L’église sur le site de TOCKEM

J’y ressens des cultures fortes et différentes ainsi depuis que je suis dans la région où vivent les Bamiléké, une chose attire bien souvent mon attention: les petits et jolis toits pointus que j’aperçois le long de ma route. Accompagné parfois de peintures, ils m’apparaissent nouveau, unique même dans ce voyage. Leur architecture est bien différente que celle, beaucoup plus simple et « répétitive », que j’aperçois depuis de nombreux mois le long de ma route. Je les vois comme des « petits royaumes », presque  des chateaux et en fait ce sont les chefferies, qui sont là où vivent les chefs Bamiléké et représentes le pouvoir, les chefs étant ceux qui en ont le plus.

DSCF4088

les petits et jolis toits pointus que j’aperçois le long de ma route.

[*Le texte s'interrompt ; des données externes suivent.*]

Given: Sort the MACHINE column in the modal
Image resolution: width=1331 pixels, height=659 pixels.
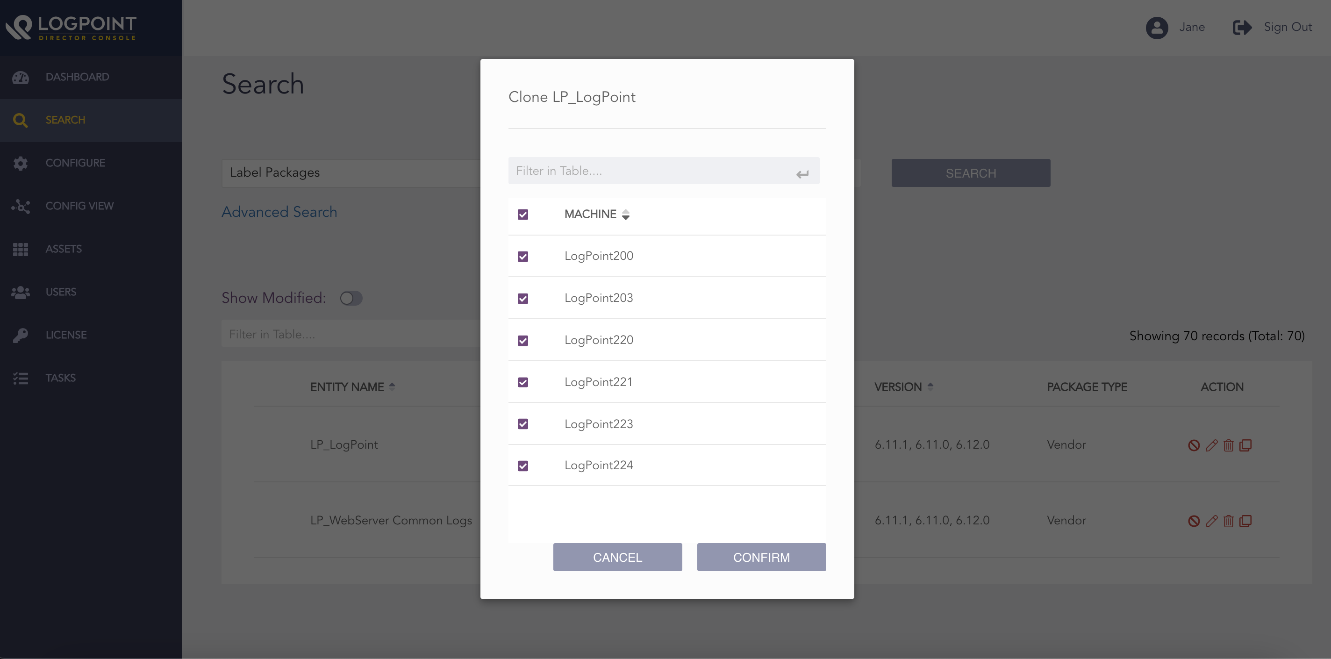Looking at the screenshot, I should point(625,214).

Mais en traversant hier la rivière « Noun » je quitte le pays Bamiléké me rapprochant encore plus de la Ring Road et des montagnes de l’ouest ainsi que de l’une des 2 régions anglophones du Cameroun. En atteignant Yaoundé c’est aussi l’épaisse forêt tropicale que je laissais derrière moi, franchissant un pas de plus de plus en direction de la 5ème et dernière grande région d’Afrique qu’il me este à découvrir et traverser: l’Afrique de l’ouest. Maintenant m’y voici tout près, ce n’est qu’une histoire de jours.

« ou vas-tu petit? » me demande un homme le long de la route. « je vais au Nigéria, en passant par Nkambé ».

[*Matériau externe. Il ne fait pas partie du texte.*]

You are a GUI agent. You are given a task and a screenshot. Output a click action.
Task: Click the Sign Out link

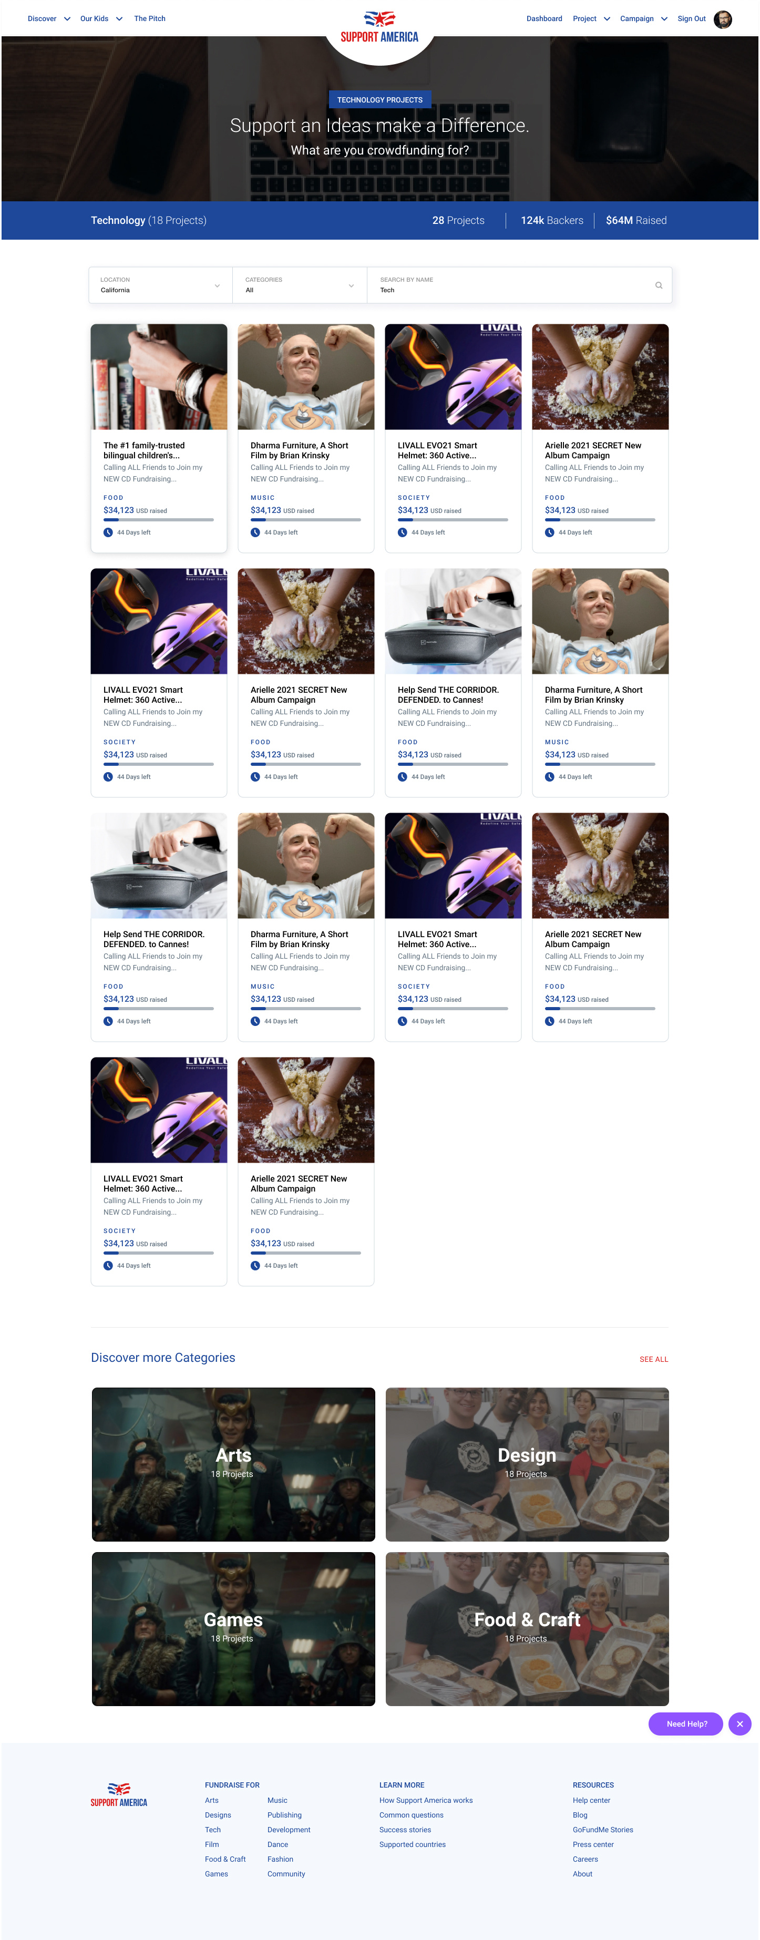tap(691, 19)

« toute cette route à vélo » continue-t’il, » et tu n’as pas peur de mourir en route? »

« Peut-être Papa, peut-être. C’est Dieu qui décidera ». Puis je le vois qui, sans répondre, aquiesse avec ma réponse. Car ici voyager à vélo n’est pas commun, pas encré dans la culture. Cela est vu comme une souffrance et souffrir gratuitement, sans récompense matériel, les gens ne comprennent pas. Le plaisir de pédaler, le « spiritualisme en solitaire », non plus. Face à mon voyage, ou durant ce dernier, une réalité très forte m’est imposée: la religion. Qu’il soit appelé « Allah » ou simplement « Dieu », ce dernier prend ici une toute autre importance que celle que je lui connais en Europe ou d’autres logique et réalités peuplent le quotidien. La religion joue ici un rôle social très important et en me dirigeant au Nigeria c’est face à un autre Dieu que je me lance. Un Dieu plus européen, qui se dit venir des pays développé. Un Dieu qui se veut « connaître » et non pas « croire », qui se dit laïque mais qui n’en est pas moins manipulateur. Un Dieu qui s’aime à penser pour les gens, afin qu’ils aillent le temps de se divertir. Un peu comme si divertir rimait avec diversions. Et que son prochain est dangereux; que celui qu’on ne connait pas est méchant. Celui que j’appelle le Dieu média, parce qu’on l’écoute plus fortement que le plus saints des saints, alors même qu’il s’aime tant à vendre et que l’image est plutôt sein. Ce Dieu qui aujourd’hui me place le Nigeria en monstre, comme il le faisait hier avec le Soudan. Un Soudan classé zone rouge, c’est à dire la plus dangereuse. Rouge comme le sang devrait-on penser. Rouge comme l’amour pourrais-je imaginer après avoir traversé ce Soudan qui de loin m’offrit un accueil que je ne reçus nulle part ailleurs.

Peut-être que ma seule conviction sur ce pays, le Nigeria, à quelques centaines de kms de l’entamer, c’est qu’il ne sera ni médias ni paria. Il sera Nigeria. Les mots suivront. Quels qu’en soit la difficulté.

Encore quelques jours et ce sera l’Afrique de l’ouest.